Chief among the new open source pragmatists was Eric S. Raymond. Raymond, who wrote The New Hacker’s Dictionary back in 1990 and subsequently became something of an anthropologist of hacker culture, has been a major player in the present-day open source movement. In addition to writing software, Raymond had been writing for years about open source history and philosophy. His 1997 essay, “The Cathedral and the Bazaar,” was very well received by the developer community and fueled wider interest in open source. In that essay, Raymond compares the typical commercial development method of the cathedral (where many organized master masons gradually construct a pre-planned and religiously awesome monolith) to the bazaar of Linux (where many apparently unorganized bricklayers build a fluid market of ideas and sustainable growth, which gradually becomes an unstoppable force).

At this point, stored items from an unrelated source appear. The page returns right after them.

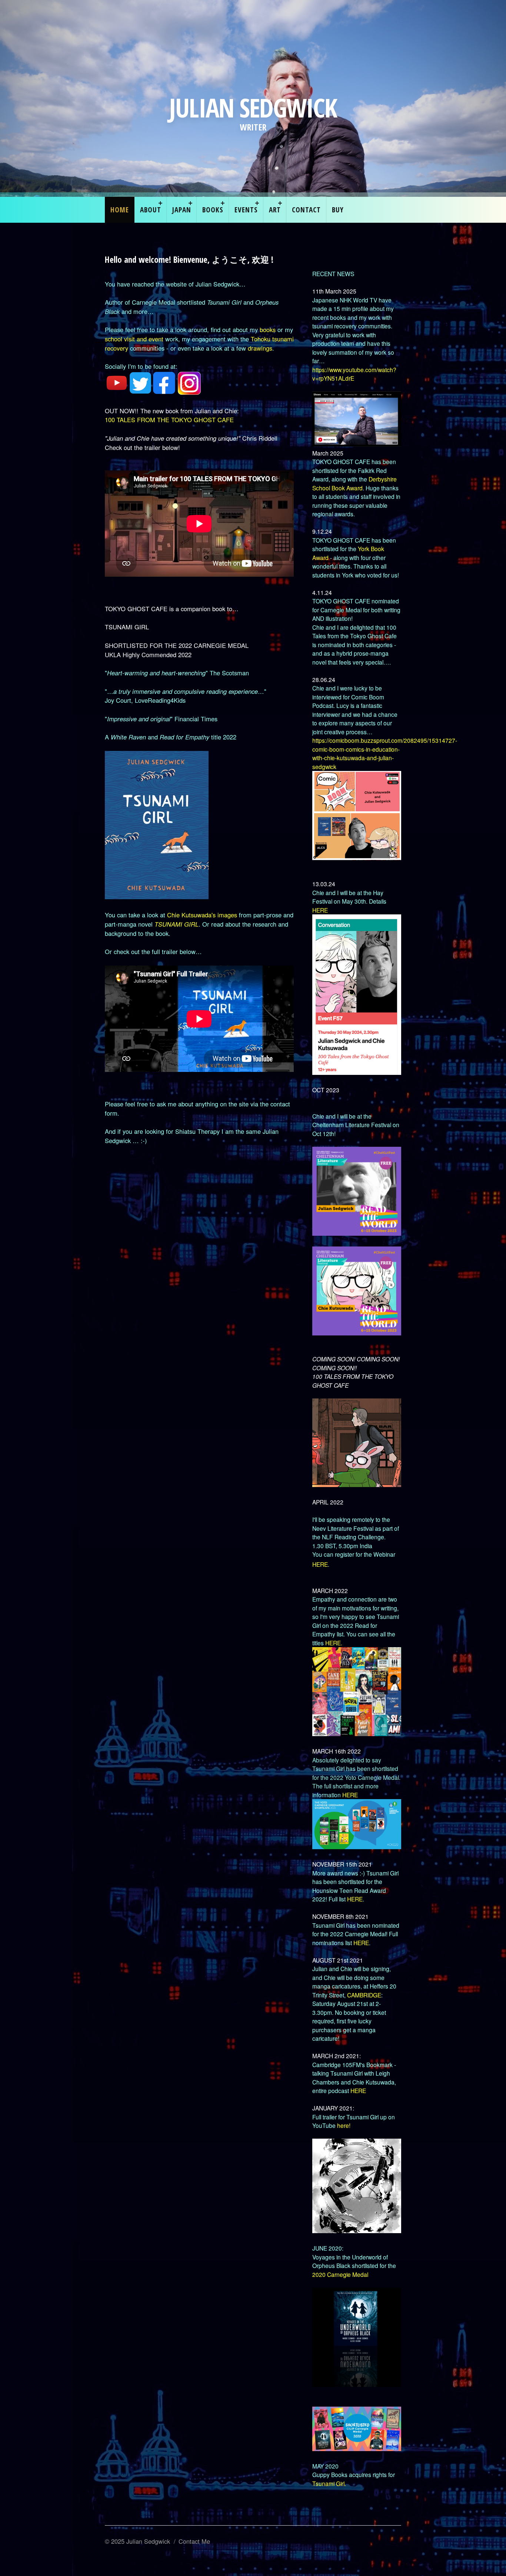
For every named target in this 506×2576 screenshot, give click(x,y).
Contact (306, 210)
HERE (320, 910)
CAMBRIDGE (364, 1995)
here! (343, 2125)
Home (119, 210)
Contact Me (194, 2541)
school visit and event (135, 338)
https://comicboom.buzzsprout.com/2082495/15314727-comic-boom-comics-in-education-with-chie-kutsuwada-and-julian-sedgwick (384, 753)
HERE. (333, 1643)
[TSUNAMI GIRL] (157, 896)
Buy (338, 210)
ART (275, 210)
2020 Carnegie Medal (340, 2274)
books (268, 329)
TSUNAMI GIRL (176, 924)
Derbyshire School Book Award (354, 483)
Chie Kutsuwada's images (202, 914)
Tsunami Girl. (329, 2483)
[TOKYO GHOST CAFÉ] (356, 1484)
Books (212, 210)
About (150, 210)
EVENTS (246, 210)
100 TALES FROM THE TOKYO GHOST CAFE (169, 419)
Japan (181, 210)
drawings (260, 348)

In January of 1998 came the open source equivalent of “the shot heard ‘round the world.” Netscape announced that it would release the source code for its client product line, and CEO Jim Barksdale credited Raymond with being the “fundamental inspiration” for the decision. In the wake of this event, and the additional media interest generated by the March 1998 O’Reilly Free Software Summit, which brought 20 open source leaders together, Raymond effectively became the media spokesman for the movement. Gregarious and media-savvy, Raymond was the personality the media sought out to explain what this open source stuff was all about.
Raymond and others in the open source community were pleased by Netscape’s announcement and the media attention, but they wanted to be sure that they took full advantage of this moment in history. They wanted to see more corporations release source code and use open source programs within their own products. They felt that the future of open source programming would be in peril if the outside world continued to regard the open source movement as anticommercial.

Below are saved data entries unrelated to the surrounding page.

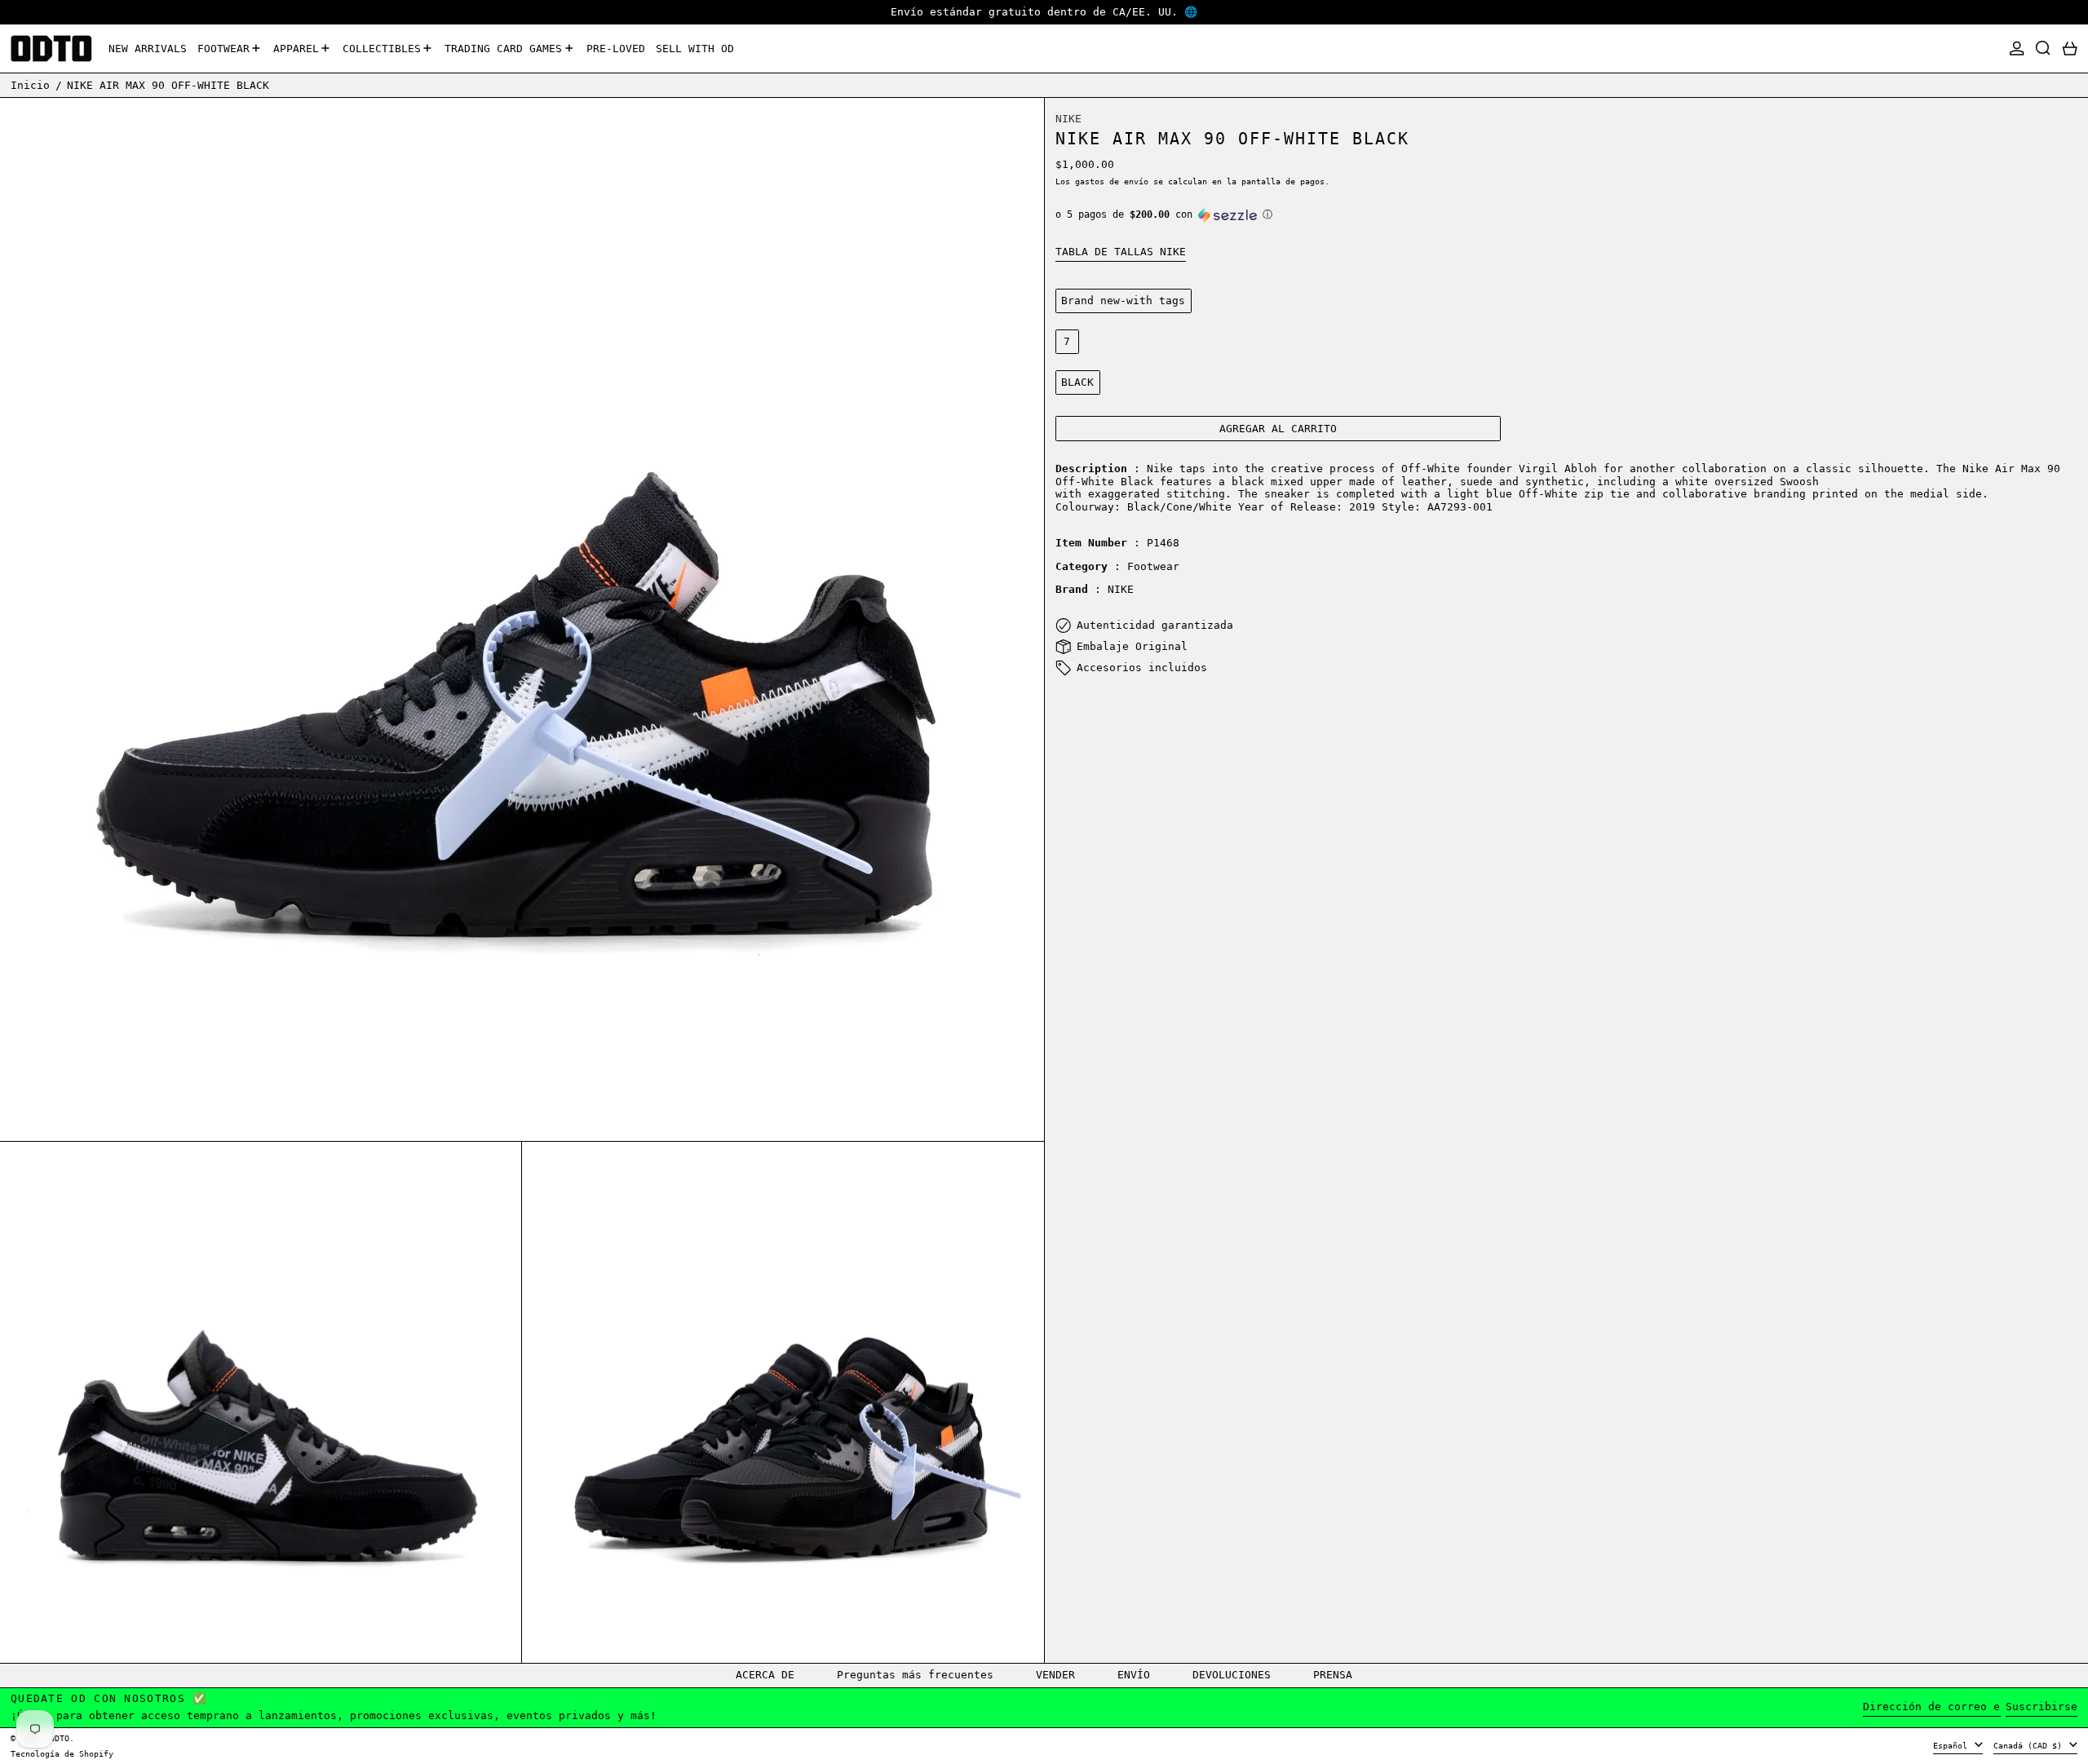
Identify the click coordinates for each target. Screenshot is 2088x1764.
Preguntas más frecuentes (915, 1675)
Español (1952, 1745)
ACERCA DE (765, 1675)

One obstacle to commercial coexistence with open source in the past was the type of licensing attached to open source software. Back in the 1980s, corporations that wanted to use GNU Emacs and other tools from the Free Software Foundation were stymied by the rigorous GNU Public License. That legal document was a major impediment to official corporate adoption of GNU software. The new open source movement (which was starting to coalesce into the Open Source Initiative, OSI) wanted to find a way to protect open source software, while giving the corporate world some incentive to use and add to the pool of open source software.
The emerging Open Source Initiative looked at a number of previous types of free software licenses, including the GNU Public License, the X Consortium License, and the Perl Artistic License. They wanted to pull together the best aspects of these licenses and create a “software bill of rights.” The document they came up with drew heavily from the Debian Free Software Guidelines written by Bruce Perens and was first published in the summer of 1997. The idea was that an open source program that met the definition would be “OSI certified.” The Open Source Definition provides the imperial standard for protecting and certifying the quality of that software. A computer user or software developer who downloads a particular piece of open source software can know exactly where he stands in relation to a defined legal yardstick. We’ve included the text of the Open Source Definition at the end of this chapter, along with some additional explanation where we thought it would be helpful.
You can also read Bruce Perens’s essay on the definition at:
Like another pentagon of stars in a bright circlet constellation, there are five prominent open technologies that have gained the most attention over the past decade. Table 1-1 lists those technologies and web sites where you can obtain more information about each.
Table 1-1. The Open Source Crown Jewels
We’ve discussed Linux a bit already. In the following sections we’ll look briefly at each of the other technologies; you’ll learn much more about them all in subsequent chapters.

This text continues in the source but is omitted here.